* **What to work on**:
The lines to be copied are those below that contain "will".

** Records for this task follows **

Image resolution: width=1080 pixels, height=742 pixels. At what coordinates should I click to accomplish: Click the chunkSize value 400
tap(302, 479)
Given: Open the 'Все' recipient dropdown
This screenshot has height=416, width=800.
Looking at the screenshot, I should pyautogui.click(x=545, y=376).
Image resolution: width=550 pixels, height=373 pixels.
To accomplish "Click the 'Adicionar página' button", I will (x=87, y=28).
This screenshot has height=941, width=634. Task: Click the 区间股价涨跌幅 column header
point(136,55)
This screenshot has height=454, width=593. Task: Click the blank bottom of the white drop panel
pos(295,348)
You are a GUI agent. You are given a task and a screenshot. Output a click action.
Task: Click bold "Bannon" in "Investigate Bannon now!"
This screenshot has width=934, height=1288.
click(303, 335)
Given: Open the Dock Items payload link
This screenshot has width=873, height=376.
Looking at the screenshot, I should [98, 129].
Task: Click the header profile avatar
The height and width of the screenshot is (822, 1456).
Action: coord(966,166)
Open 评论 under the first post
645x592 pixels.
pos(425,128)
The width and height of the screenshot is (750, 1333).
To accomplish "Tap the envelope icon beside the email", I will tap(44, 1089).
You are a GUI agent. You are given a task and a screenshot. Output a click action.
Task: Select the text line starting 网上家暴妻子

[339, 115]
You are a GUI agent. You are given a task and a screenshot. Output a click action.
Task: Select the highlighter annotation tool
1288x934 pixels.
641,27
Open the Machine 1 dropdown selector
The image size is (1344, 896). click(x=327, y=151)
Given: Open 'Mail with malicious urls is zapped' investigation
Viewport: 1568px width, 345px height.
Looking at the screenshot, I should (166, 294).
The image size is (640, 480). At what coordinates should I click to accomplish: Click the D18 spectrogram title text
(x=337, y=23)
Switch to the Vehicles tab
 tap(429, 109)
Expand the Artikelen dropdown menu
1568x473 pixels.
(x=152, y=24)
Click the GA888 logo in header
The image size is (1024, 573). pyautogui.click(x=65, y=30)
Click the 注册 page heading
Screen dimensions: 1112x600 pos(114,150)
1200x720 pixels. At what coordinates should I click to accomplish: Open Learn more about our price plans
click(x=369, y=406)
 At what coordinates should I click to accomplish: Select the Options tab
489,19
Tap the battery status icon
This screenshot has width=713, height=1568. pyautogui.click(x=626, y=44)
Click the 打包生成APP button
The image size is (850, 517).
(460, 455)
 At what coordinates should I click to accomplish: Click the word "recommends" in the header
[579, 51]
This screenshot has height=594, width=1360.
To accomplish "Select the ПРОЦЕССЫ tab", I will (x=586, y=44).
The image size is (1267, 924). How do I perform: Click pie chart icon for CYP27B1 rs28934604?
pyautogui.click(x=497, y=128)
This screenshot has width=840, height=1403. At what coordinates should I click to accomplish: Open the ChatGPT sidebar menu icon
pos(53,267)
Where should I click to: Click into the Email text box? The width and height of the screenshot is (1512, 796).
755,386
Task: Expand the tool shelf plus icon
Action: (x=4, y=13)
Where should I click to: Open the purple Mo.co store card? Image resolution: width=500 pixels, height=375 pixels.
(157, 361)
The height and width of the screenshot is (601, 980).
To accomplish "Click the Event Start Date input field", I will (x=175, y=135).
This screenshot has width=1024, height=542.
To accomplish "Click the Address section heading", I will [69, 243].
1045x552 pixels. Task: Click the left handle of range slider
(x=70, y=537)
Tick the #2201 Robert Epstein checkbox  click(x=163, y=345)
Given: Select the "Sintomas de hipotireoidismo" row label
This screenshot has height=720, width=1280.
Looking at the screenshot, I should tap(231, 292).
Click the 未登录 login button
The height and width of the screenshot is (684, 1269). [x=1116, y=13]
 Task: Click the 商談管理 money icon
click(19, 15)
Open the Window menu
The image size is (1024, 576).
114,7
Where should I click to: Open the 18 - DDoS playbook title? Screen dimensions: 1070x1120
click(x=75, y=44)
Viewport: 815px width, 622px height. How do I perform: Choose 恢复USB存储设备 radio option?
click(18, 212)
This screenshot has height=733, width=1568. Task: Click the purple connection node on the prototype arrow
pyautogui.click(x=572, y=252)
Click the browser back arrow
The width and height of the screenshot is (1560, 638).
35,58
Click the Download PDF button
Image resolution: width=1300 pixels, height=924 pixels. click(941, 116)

** End of Records for this task **

* **Answer**:
To accomplish "Click the 'Adicionar página' button", I will (x=87, y=28).
To accomplish "Tap the envelope icon beside the email", I will tap(44, 1089).
To accomplish "Select the ПРОЦЕССЫ tab", I will (x=586, y=44).
To accomplish "Click the Event Start Date input field", I will (x=175, y=135).
To accomplish "Click the Address section heading", I will [69, 243].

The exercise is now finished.